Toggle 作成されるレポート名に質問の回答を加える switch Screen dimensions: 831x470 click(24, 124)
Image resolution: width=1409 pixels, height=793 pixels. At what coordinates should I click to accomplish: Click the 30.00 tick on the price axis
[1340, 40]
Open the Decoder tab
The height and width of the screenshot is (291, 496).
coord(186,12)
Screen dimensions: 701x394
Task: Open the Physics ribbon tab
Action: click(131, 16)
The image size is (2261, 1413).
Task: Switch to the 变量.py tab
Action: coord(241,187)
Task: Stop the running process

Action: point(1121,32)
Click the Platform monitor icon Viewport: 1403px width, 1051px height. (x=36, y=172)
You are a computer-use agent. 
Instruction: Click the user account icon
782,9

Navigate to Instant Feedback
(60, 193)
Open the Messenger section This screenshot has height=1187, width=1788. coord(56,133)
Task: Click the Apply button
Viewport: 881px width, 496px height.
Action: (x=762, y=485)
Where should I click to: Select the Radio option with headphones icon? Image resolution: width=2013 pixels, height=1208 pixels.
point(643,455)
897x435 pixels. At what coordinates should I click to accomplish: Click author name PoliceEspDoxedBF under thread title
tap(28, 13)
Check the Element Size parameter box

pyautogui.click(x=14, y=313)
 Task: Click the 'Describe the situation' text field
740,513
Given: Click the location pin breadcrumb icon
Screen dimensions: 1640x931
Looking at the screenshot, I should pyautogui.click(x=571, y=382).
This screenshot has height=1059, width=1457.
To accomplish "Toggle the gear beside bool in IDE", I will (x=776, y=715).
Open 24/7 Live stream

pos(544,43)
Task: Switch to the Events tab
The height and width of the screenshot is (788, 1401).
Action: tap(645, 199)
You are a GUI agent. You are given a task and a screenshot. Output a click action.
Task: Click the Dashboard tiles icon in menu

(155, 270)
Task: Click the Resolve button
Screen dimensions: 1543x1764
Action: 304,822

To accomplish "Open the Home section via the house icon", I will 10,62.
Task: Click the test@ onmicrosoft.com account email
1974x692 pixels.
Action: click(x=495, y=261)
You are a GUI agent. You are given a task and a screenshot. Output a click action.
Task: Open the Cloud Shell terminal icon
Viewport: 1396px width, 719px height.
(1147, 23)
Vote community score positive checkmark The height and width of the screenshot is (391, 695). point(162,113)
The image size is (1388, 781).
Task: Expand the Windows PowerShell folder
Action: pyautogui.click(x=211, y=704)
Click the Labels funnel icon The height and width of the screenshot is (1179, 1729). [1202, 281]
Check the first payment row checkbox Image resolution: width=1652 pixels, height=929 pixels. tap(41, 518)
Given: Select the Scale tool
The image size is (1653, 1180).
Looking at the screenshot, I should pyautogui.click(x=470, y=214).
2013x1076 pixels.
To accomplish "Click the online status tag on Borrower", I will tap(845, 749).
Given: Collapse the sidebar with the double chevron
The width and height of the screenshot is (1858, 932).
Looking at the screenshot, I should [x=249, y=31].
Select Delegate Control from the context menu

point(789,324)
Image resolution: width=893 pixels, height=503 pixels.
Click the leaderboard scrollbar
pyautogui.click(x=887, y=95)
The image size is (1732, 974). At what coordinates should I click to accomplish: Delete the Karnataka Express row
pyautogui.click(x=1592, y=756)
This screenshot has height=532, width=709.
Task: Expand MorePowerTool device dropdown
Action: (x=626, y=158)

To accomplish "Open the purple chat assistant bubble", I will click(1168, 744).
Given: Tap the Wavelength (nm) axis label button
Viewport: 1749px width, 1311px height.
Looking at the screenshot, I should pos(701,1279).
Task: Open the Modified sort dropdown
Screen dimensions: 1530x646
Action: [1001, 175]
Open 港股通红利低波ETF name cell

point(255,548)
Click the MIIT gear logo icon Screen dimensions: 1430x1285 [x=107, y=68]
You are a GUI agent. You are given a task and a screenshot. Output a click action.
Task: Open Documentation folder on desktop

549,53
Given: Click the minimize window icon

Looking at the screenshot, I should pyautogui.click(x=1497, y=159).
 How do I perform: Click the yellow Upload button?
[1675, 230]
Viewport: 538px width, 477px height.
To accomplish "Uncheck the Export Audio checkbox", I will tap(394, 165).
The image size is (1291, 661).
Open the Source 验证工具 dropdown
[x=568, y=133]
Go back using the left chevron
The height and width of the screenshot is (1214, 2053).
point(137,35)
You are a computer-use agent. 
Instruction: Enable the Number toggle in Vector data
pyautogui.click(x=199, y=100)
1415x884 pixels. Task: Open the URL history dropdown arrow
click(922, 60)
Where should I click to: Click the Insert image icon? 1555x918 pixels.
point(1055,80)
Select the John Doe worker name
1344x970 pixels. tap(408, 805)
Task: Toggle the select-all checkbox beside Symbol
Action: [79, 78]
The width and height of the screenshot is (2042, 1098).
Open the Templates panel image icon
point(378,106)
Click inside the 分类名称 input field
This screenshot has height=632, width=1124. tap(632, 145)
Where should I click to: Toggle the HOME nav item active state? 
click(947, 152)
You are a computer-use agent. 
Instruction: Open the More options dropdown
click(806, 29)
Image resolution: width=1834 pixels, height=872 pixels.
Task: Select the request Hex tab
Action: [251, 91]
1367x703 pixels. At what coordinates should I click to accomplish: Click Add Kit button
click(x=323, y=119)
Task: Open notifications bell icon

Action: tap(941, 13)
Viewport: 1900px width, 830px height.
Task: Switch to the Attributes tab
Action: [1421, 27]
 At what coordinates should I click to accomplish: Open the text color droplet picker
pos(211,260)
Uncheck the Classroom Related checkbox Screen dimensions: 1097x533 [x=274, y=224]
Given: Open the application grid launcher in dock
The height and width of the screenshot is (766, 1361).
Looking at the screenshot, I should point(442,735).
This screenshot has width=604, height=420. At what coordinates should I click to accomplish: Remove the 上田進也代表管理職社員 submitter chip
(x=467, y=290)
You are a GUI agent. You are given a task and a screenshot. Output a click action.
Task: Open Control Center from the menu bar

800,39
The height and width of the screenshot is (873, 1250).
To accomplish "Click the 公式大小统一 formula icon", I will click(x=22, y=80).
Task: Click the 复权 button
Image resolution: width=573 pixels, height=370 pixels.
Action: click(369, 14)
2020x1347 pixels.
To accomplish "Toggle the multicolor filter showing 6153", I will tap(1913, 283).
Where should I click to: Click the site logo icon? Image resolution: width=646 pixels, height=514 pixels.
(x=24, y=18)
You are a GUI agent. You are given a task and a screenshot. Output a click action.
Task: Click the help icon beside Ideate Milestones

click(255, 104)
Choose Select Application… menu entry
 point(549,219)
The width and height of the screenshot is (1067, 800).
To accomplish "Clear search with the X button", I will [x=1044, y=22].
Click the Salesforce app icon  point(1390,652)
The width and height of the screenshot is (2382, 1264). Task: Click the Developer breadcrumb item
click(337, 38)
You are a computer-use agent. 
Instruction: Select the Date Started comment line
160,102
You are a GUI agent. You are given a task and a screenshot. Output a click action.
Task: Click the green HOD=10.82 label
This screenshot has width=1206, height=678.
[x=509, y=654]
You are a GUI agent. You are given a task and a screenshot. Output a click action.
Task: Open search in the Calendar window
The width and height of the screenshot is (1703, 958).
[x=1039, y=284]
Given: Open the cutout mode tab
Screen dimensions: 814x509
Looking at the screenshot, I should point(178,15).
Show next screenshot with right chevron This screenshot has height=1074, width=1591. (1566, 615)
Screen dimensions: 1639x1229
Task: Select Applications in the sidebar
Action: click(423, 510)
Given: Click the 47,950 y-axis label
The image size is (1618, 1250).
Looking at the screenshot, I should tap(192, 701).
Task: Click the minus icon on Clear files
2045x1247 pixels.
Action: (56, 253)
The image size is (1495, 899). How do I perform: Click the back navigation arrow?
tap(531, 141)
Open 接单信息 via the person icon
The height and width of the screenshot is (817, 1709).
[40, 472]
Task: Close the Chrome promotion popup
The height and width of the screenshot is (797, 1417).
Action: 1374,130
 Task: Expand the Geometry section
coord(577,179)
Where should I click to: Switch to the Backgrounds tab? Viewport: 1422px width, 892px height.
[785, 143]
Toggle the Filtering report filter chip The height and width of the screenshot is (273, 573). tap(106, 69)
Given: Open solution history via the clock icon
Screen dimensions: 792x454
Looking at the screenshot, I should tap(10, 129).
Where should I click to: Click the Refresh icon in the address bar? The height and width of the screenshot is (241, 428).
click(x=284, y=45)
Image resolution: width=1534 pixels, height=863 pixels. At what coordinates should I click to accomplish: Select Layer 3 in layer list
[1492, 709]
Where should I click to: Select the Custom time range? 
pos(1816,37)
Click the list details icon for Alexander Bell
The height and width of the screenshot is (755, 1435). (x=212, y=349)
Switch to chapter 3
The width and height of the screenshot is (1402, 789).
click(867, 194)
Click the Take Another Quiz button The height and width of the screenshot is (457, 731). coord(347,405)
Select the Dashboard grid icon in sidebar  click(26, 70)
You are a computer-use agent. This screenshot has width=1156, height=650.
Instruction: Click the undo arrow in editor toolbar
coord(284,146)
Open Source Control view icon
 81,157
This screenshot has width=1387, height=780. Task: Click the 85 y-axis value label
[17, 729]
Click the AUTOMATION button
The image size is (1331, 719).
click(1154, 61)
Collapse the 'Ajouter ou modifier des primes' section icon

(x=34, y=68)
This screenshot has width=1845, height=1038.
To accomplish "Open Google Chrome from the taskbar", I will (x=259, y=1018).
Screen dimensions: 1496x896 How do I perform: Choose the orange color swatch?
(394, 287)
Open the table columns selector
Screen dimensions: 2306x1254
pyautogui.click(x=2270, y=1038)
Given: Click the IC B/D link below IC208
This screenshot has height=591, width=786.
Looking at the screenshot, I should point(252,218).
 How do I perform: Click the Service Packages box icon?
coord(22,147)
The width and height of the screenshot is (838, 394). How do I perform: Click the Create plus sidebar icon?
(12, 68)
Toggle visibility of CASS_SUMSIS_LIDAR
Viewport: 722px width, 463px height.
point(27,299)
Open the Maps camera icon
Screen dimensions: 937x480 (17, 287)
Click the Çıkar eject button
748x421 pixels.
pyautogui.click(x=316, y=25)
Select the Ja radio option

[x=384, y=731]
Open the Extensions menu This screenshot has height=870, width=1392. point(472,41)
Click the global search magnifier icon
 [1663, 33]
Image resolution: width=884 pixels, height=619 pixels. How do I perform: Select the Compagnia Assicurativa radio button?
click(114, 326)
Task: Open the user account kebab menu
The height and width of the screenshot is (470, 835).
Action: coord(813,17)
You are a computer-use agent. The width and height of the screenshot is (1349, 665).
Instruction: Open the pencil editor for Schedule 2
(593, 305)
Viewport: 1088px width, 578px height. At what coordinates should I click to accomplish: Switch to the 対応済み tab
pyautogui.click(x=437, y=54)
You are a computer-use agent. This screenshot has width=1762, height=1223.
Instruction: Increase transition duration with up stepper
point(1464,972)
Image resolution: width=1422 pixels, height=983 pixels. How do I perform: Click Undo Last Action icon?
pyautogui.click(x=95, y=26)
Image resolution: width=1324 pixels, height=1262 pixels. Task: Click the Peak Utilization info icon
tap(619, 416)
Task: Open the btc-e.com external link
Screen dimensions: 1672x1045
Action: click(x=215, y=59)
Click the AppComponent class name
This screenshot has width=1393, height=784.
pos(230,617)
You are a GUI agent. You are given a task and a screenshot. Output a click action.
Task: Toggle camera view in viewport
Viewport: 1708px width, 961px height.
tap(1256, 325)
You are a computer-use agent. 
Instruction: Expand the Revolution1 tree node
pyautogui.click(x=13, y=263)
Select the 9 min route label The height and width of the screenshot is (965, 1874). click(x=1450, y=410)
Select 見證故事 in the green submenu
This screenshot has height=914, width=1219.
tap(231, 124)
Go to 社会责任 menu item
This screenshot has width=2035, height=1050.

────────────────

• **What to do**
Where the word "link" occurs in a line of the records, copy that line.

• **Answer below**
Given: Click the IC B/D link below IC208
Task: Open the btc-e.com external link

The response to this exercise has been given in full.